Gli argomenti si incrociano a Davos. E anche il presidente ucraino interviene in collegamento nell'appuntamento economico più importante dell'anno tornato dopo due anni di Covid e l'edizione 2021 annullata dal virus. «Embargo completo sul petrolio, sanzioni massime, nessun commercio con Mosca - chiede Zelensky -, tutte le banche russe siano escluse dai sistemi globali». L'Sos cibo: «Serve un corridoio per l'export del grano e dei cereali, altrimenti sarà estensione della crisi energetica e alimentare». Ma poi vira sull'89° giorno di guerra: «È l'ora di decidere se la forza bruta dominerà il mondo».
Considerazioni che proiettano l'immagine del leader di Kiev non più solo come capo di una legittima resistenza nazionale, ma come qualcos'altro. «Non aspettate che la Russia usi armi speciali, chimiche, biologiche o Dio non voglia nucleari, non date l'impressione che il mondo non opporrà una resistenza adeguata». Zelensky vuole «cambiare approccio, agire preventivamente, adattarsi con nuovi strumenti». Sostanzialmente contrattaccare con armi a lunga gittata per fermare Putin e sbloccare lo stallo delle merci nei porti. Mentre la Russia si dice «esportatore affidabile», smarcandosi da ogni accusa: «Quando i treni con le armi arrivano dalla Polonia - tuona Dimitri Peskov - nessuno impedisce loro di riportare indietro grano».

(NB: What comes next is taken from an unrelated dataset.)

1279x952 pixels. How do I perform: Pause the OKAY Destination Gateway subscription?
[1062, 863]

Applaudito da tutti, tranne dai delegati cinesi che sui lampi militari di Zelensky lasciano la platea di Davos (da cui sono stati esclusi i russi), in un altro foro, quello dei 47 Paesi pro-Ucraina riuniti nella base americana di Ramstein da remoto, il discorso «militare» di Zelensky viene passato al setaccio con cautela: per sminare il rischio evocato anche negli Usa. Quello di creare prodromi di escalation con l'invio di armi più sofisticate a Kiev come i lanciarazzi multipli Mlrs, il sistema più potente dell'industria bellica occidentale.

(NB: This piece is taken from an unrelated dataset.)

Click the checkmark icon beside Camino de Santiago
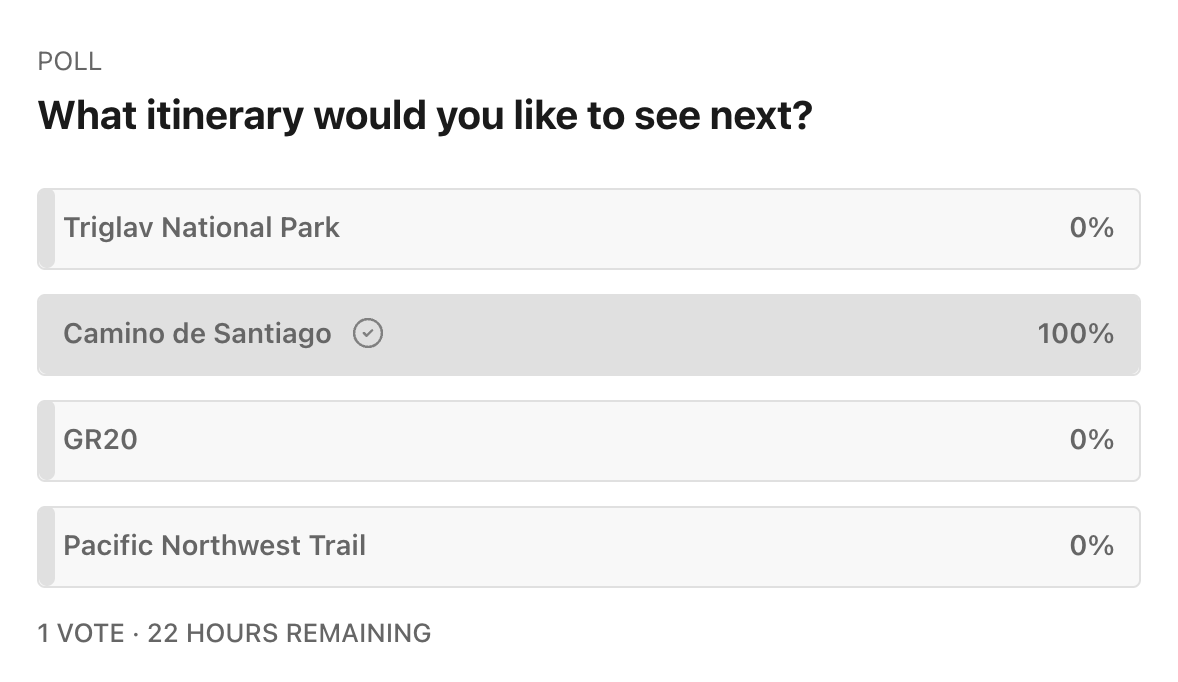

Un utilizzo mirato, e non oltre il confine ucraino dei dispositivi sollecitati da Zelensky, trova terreno fertile nella Ramstein-bis. Videoconferenza allargata: non solo 40 Paesi già convocati il mese scorso dagli Usa tra cui l'Italia (ringraziata ieri dal patron Lloyd Austin, il numero uno del Pentagono per altre «munizioni»). Ma pure le new entry Austria, Bosnia-Erzegovina, Colombia, Irlanda e Kosovo. Per Austin, l'America ha «radunato il mondo libero», i ministri «hanno compreso che la posta in gioco va ben oltre l'Europa, la minaccia russa è un affronto per l'ordine internazionale». E 20 Paesi annunciano nuovi pacchetti d'armi, tra cui Grecia, Norvegia e Polonia, Danimarca (che darà un lanciatore di arpioni e missili per difendere la costa). In collegamento pure il ministro ucraino e il rappresentante dell'intelligence della difesa. Dalla base Usa in Germania filtra poco altro: l'amministrazione Biden ha già spedito a Kiev obici M777, come Australia e Canada, mentre la Gran Bretagna missili Brimstone e un nuovo sistema di difesa a corto raggio, spiega il segretario di Stato americano alla Difesa riconoscendo a Londra «un ruolo guida». I pezzi d'artiglieria giunti finora in Ucraina hanno portata di 30 km, un proiettile alla volta e devono essere trainati da camion di città a città. I super-lanciarazzi chiesti da Zelensky hanno invece un raggio d'azione fino a 70 km; colpire e ritrarsi. Kiev ne sostiene la necessità per avversare Mosca nel Donbass. Austin invita i 47 Paesi il 15 giugno a un terzo incontro a margine del vertice Nato di Bruxelles. «Vogliamo continuare le riunioni».
Un rendez-vous militare che lascia intendere come, nelle previsioni del Pentagono, la guerra vada avanti a lungo. Tocca però decidere se farla salire di livello, assecondando le pressanti richieste di Kiev, o frenarla. In qualche modo.